Towards Contextual Spelling Correction for Customization of End-to-End Speech Recognition Systems

  • Xiaoqiang Wang ,
  • Yanqing Liu ,
  • ,
  • Veljko Miljanic ,
  • Sheng Zhao ,
  • Hosam Khalil

IEEE/ACM Transactions on Audio, Speech, and Language Processing | , Vol 30: pp. 3089-3097

Contextual biasing is an important and challenging
task for end-to-end automatic speech recognition (ASR) systems,
which aims to achieve better recognition performance by biasing
the ASR system to particular context phrases such as person
names, music list, proper nouns, etc. Existing methods mainly
include contextual LM biasing and adding bias encoder into
end-to-end ASR models. In this work, we introduce a novel
approach to do contextual biasing by adding a contextual spelling
correction model on top of the end-to-end ASR system. We
incorporate contextual information into a sequence-to-sequence
spelling correction model with a shared context encoder. The proposed
model includes two different mechanisms: autoregressive
(AR) and non-autoregressive (NAR).
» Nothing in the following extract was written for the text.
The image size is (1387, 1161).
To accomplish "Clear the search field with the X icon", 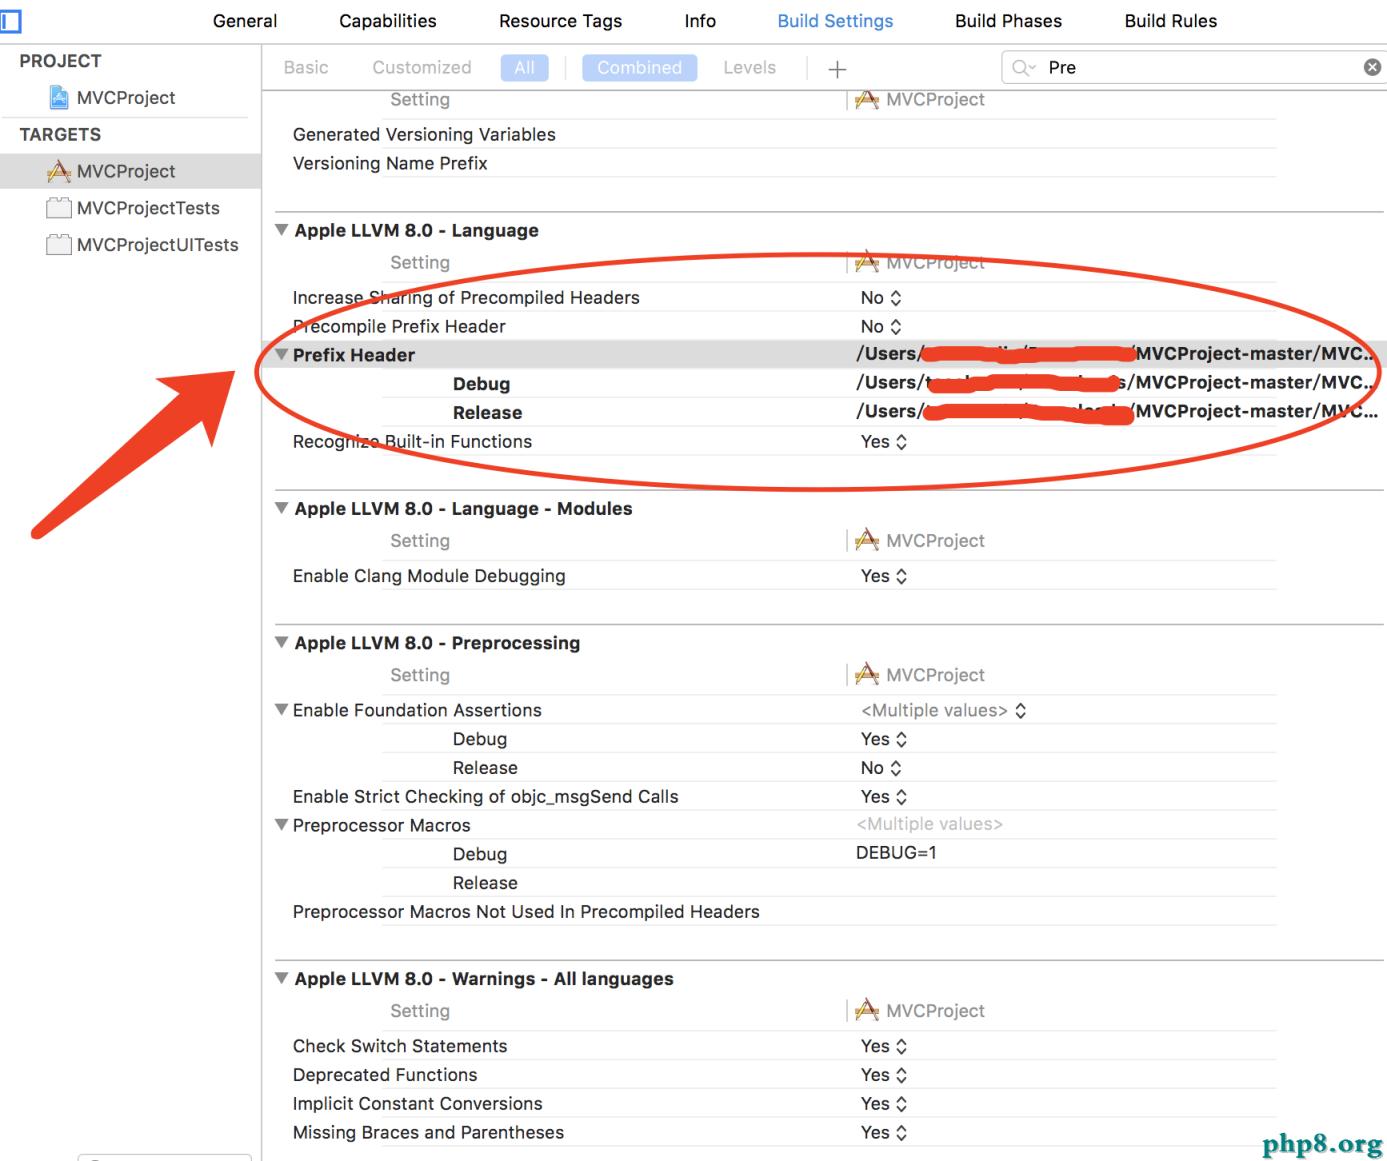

We also propose filtering
algorithms to handle large-size context lists, and performance
balancing mechanisms to control the biasing degree of the model.
The proposed model is a general biasing solution which is
domain-insensitive and can be adopted in different scenarios.
Experiments show that the proposed method achieves as much
as 51% relative word error rate (WER) reduction over ASR
system and outperforms traditional biasing methods. Compared
to the AR solution, the NAR model reduces model size by 43.2%
and speeds up inference by 2.1 times.